Susana Cepeda Islas
Uno de los desafíos más importantes a los que me enfrenté en mi vida, en todos los sentidos, ha sido convertirme en abuela. Nunca imaginé representar ese personaje en el escenario cotidiano; asumirlo es un gran reto. Hoy comprendo que el temor que sentí cuando supe que sería abuela no tenía razón de ser. Mi nieta me ha enseñado a mirar el mundo de forma diferente y a disfrutar plenamente los momentos que pasamos juntas. Sus risas, sus alegrías, sus temores, sus tristezas y sus decepciones llenan mi corazón. Ser abuela es una experiencia maravillosa, un privilegio que me brinda la oportunidad de vivir nuevas emociones. Es amar sin condiciones, acompañar sin imponer, consentir con ternura y orientar con paciencia. Pero, quizá, el regalo más valioso es convertirme en su confidente y su cómplice, construyendo con ella recuerdos que el tiempo jamás podrá borrar.
Etimológicamente la palabra abuelo viene del latín avolus, que significa antepasado o adulto mayor miembro de la familia. En las sagradas escrituras los abuelos son esenciales para el plan de salvación de Dios para toda la humanidad. En Proverbios 17:6se lee: “La corona de los ancianos son los nietos, y la honra de los hijos, sus padres”. Por esta razón, los abuelos son importantes en el núcleo familiar, ya que transmiten anécdotas, historias y sus raíces culturales, es decir, las tradiciones. Son los pilares de la familia sobre los cuales se construye la identidad familiar.
Existen diferentes tipos de abuelos, los enojones, indiferentes y los consentidores. Sin embargo, a quienes deseo referirme son aquellos que representan dignamente el amor incondicional, ese cariño profundo que se brinda de manera libre, sin condiciones, sin esperar nada a cambio. Es un amor en el que se valora a la persona tal y como es; una aceptación plena que deja de lado las expectativas y busca únicamente el bienestar de los demás. Tener la dicha de contar con abuelos fortalece, sin duda, a toda la familia.
Los nietos suelen transformar la palabra abuelo en apodos cariñosos como: Abue o Abu, Welito o Welita; Tito o Tita; Nono o Nona; Yayo o Yaya; Lito o Lita; Nana o Tata, entre otras formas afectuosas de nombrarlos. Es fantástico desempeñar el rol de abuelo, porque la educación corresponde directamente a los padres. Recuerdo que, Armando Fuentes Aguirre, “Catón”, afirma con gran sabiduría que los nietos son un regalo que Dios nos da por aguantar a los hijos durante la adolescencia.
Los abuelos son una fuente inagotable de enseñanzas. De ellos aprendemos valores, costumbres y afectos. También nos dan lecciones de como valorar el tiempo, la amabilidad, las recetas familiares, la música y los refranes; pero, sobre todo, nos muestran cómo disfrutar el presente. Son expertos en traer de vuelta el tiempo pasado a través de historias maravillosas que despiertan en los nietos el interés y amor por la historia familiar.

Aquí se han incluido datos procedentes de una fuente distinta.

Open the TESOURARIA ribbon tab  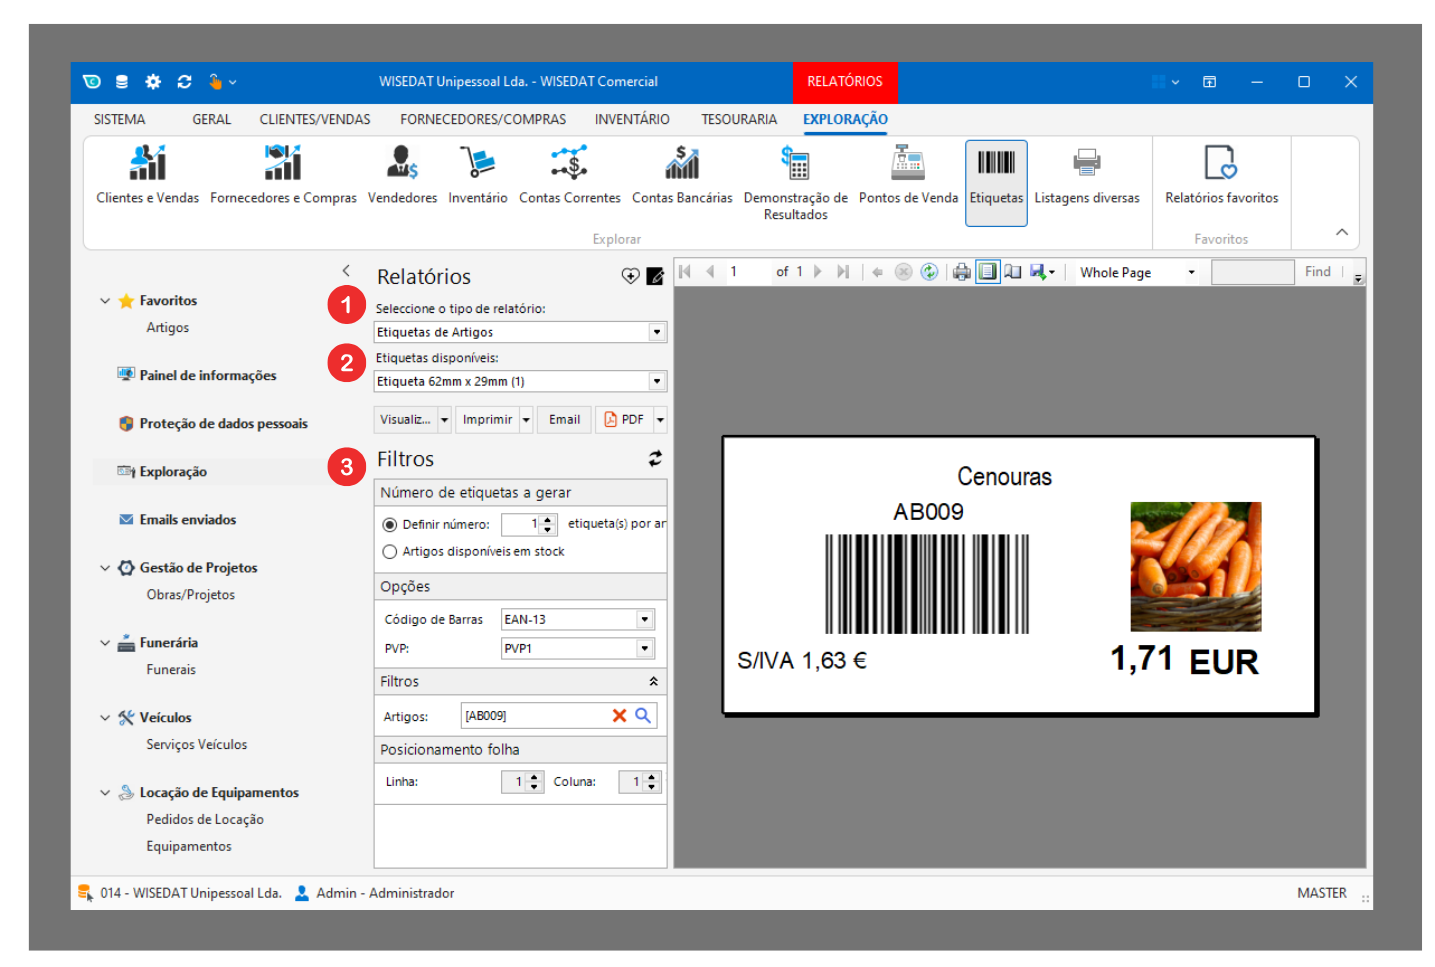pyautogui.click(x=739, y=120)
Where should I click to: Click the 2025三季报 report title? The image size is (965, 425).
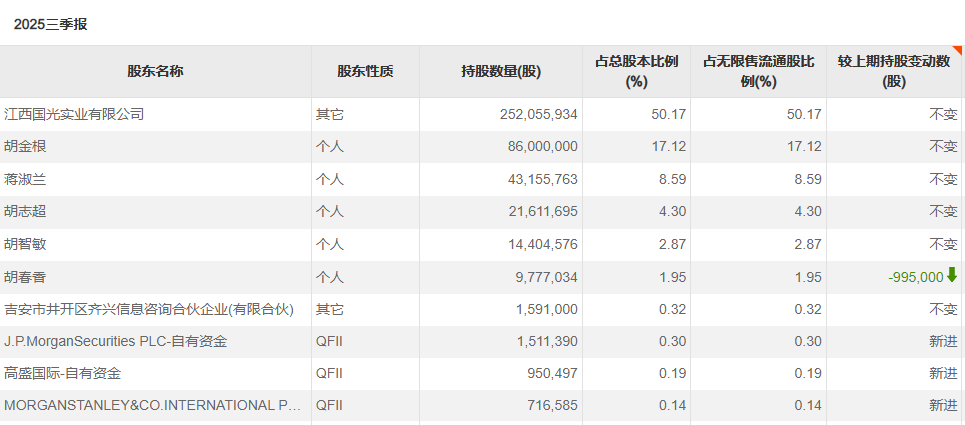point(51,24)
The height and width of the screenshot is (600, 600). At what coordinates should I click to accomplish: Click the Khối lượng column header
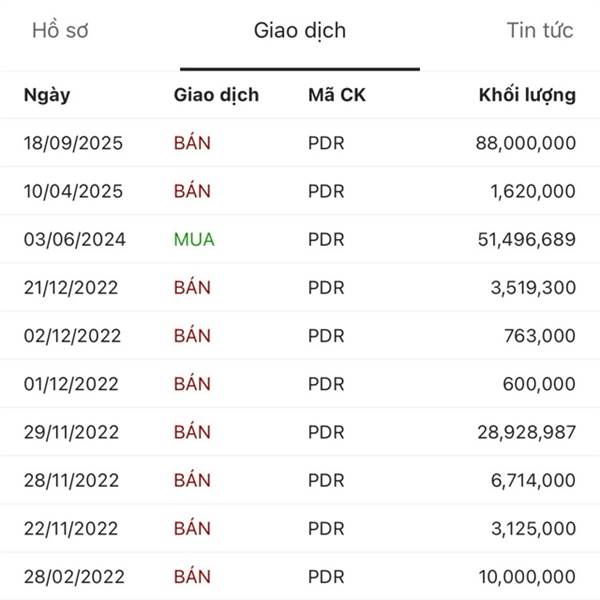point(527,95)
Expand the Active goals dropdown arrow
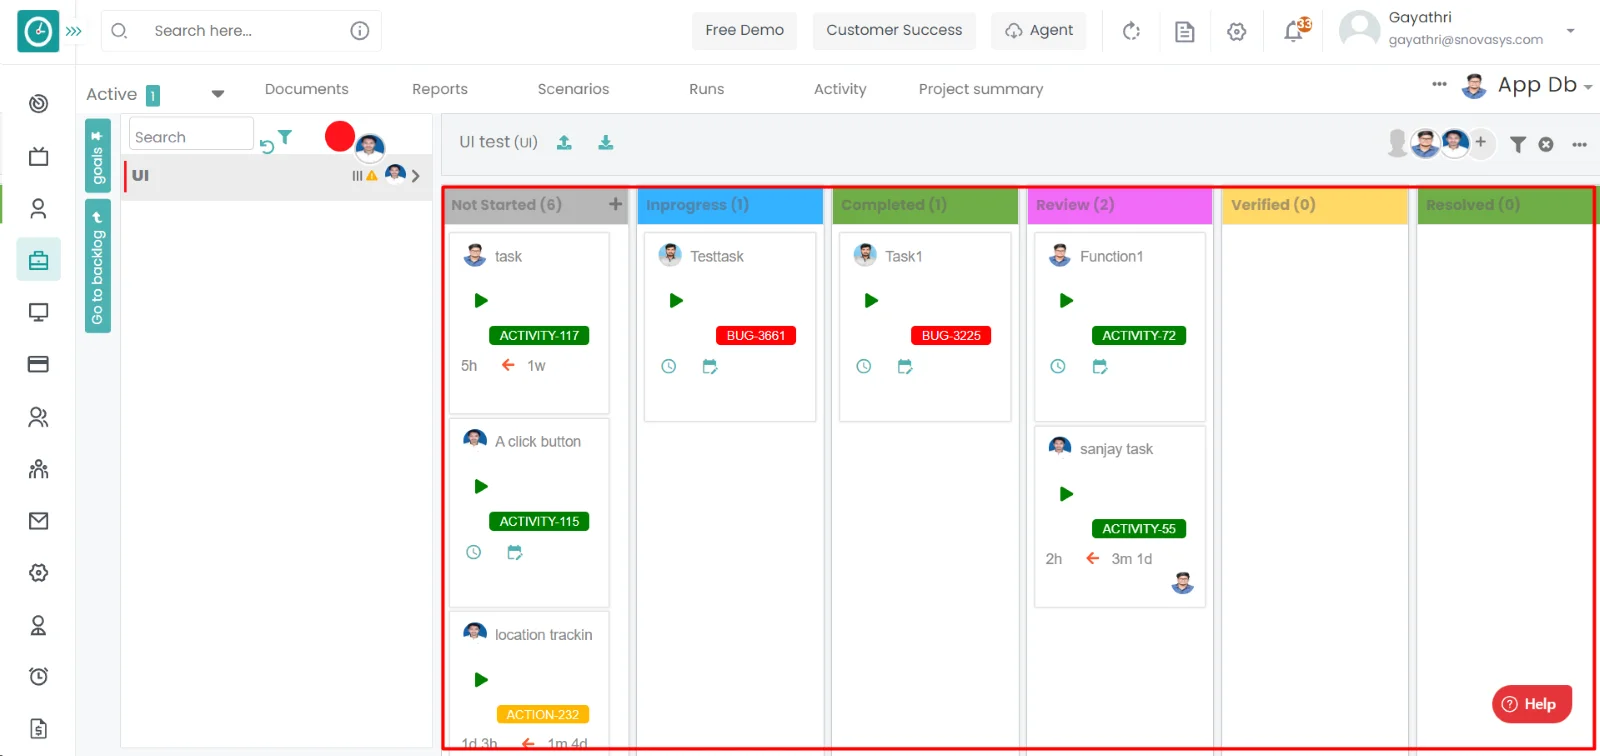This screenshot has height=756, width=1600. click(x=218, y=94)
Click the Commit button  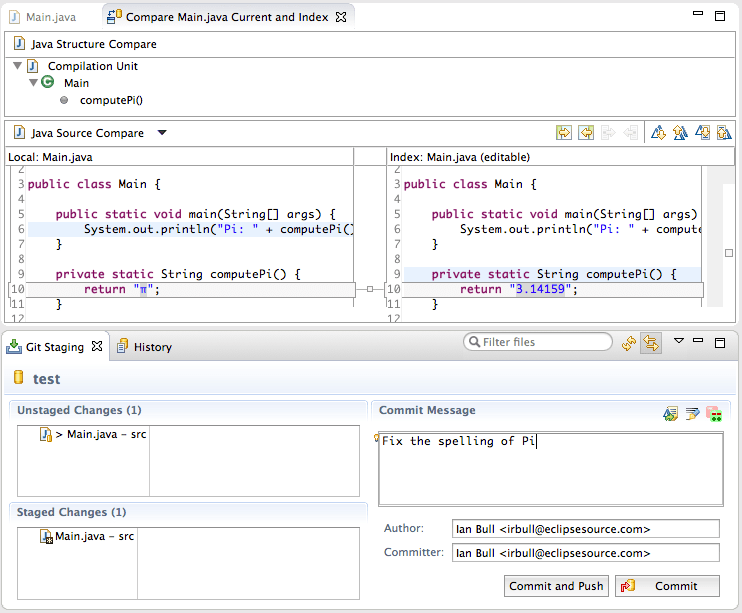pos(667,586)
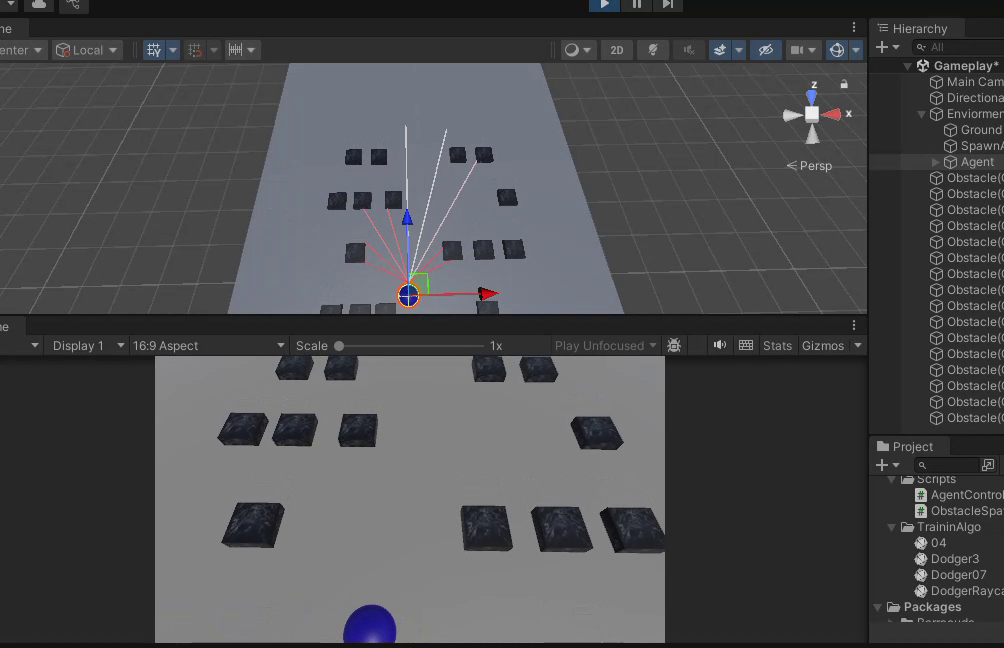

En la actualidad los abuelos ya no responden al estereotipo tradicional. Gracias al aumento de la esperanza de vida, muchos son más activos, conservan una imagen juvenil, trabajan, viajan, hacen ejercicio, participan en grupos culturales y utilizan las redes sociales. Además, el manejo de la tecnología les permite mantenerse comunicados a distancia y acceder a una mayor información y a disfrutar de nuevas formas de entretenimiento.
Con el paso de los años comprendí que los abuelos no solo envejecen; también viven en el corazón de sus nietos. En ese lugar permanecen sus palabras, sus inquietudes, sus risas y sus abrazos. Tal vez por eso la vida nos concede el privilegio de ser abuelos: para descubrir que el amor, lejos de agotarse, se multiplica. Y cuando un nieto toma nuestra mano y nos llama con uno de esos nombres cariñosos que solo él inventó, entendemos que la verdadera riqueza de la vida no se mide en lo que hemos logrado, sino en el amor que sembramos en sus corazones.